Probably should have led with this, honestly: the 35,000-foot figure you hear cited is an approximation of commercial airline cruise altitude in feet. In kilometers, that’s roughly 10.7 km. But commercial jets don’t all fly at the same altitude, and the factors that determine cruise altitude are more interesting than the headline number.
Commercial Jetliners: 10 to 12 Kilometers
Commercial airliners typically cruise between 10 and 12 kilometers (33,000 to 39,000 feet). That range puts them in the lower stratosphere, above the tropopause — the boundary layer where weather systems form. Flying above most weather is a primary reason for the altitude: smoother air, less turbulence, and the ability to see weather coming and route around it.
The other reason is fuel efficiency. Air at those altitudes is thin, which reduces aerodynamic drag significantly. Jet engines are designed to operate in this thin-air environment, and the combination of low drag with efficient combustion produces the best fuel burn per mile. Airlines optimize cruise altitude for the route — a short hop won’t waste fuel climbing to FL390 when FL270 serves the trip efficiently.
Private and Corporate Jets: Similar Range, Higher Ceiling
Private and corporate jets generally fly in the same 9-12 km range as commercial aircraft, but many can reach higher — some business jets cruise at 13.7 km (45,000 feet) or above. The operational advantage is avoiding commercial airliner traffic, which is concentrated in specific altitude blocks. The higher flight levels are less congested, and the smooth air at altitude is more consistent.
That’s what makes business jet altitude capability endearing to operators: less traffic, smoother ride, ability to fly over most weather systems rather than around them.
Military Aircraft: It Varies Enormously
Military aircraft operate across a far wider altitude range than commercial aviation. Fighter jets are certified to operate up to around 19 km (62,000 feet) in some cases, though tactical operations often happen much lower. High-altitude operations provide advantages in radar coverage, weapons range, and fuel efficiency on long-range missions.
Reconnaissance aircraft like the U-2 Dragon Lady operate above 21 km (70,000 feet) — altitudes where the pilot must wear a pressure suit because a standard cockpit pressurization system can’t maintain survivable conditions. The Global Hawk UAV operates above 18 km on long-duration intelligence missions. These altitudes place them above virtually all weather and most interceptor threat envelopes.
The Concorde: A Different Kind of Cruise
The retired Concorde flew at 15-18 km (49,000-59,000 feet) — higher than conventional subsonic aircraft. The altitude was partly a function of speed: flying supersonically at lower altitudes creates a sonic boom that reaches the ground with damaging intensity. Higher cruise altitude reduces that impact. The speed and altitude combination also reduced aerodynamic drag at Mach 2 cruise.

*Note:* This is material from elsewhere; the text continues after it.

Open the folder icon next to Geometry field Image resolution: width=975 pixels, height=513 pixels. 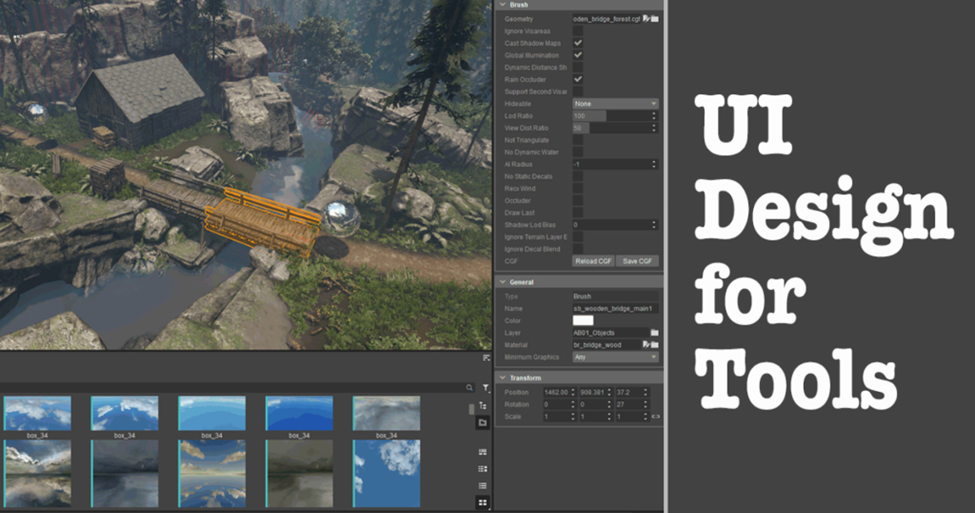click(x=655, y=19)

High-Altitude Balloons and Research Aircraft
Scientific research balloons — the unmanned kind carrying instruments — reach 53 km (173,000 feet) in some cases, well into the stratosphere. Commercial near-space balloon experiences target around 30 km (98,400 feet), high enough to see the curvature of the Earth and the blackness of space above. These aren’t aircraft in any conventional sense, but they occupy atmospheric layers that aviation rarely touches.

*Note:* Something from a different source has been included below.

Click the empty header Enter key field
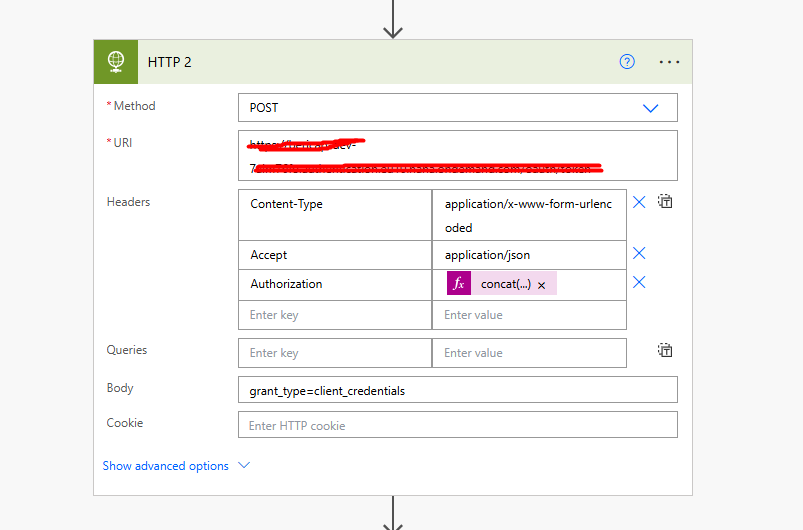 [335, 315]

The Karman Line and What’s Beyond
The Karman Line at 100 km (62 miles) is the conventional boundary between atmosphere and space — the altitude above which the atmosphere is too thin to generate aerodynamic lift under any practical conditions. Conventional aircraft stay well below this. The gap between the highest-flying reconnaissance aircraft and the Karman Line is still enormous — roughly 80 km of atmosphere that almost nothing human-built transits.
What Determines Your Specific Flight’s Altitude
Air traffic control assigns altitude clearances based on traffic separation requirements, direction of flight (eastbound flights typically cruise at odd thousand-foot levels, westbound at even), weather, and aircraft performance. Pilots request altitude changes when turbulence is reported ahead or when performance calculations suggest a different level is more efficient for current conditions. The 35,000-foot figure is typical, not universal.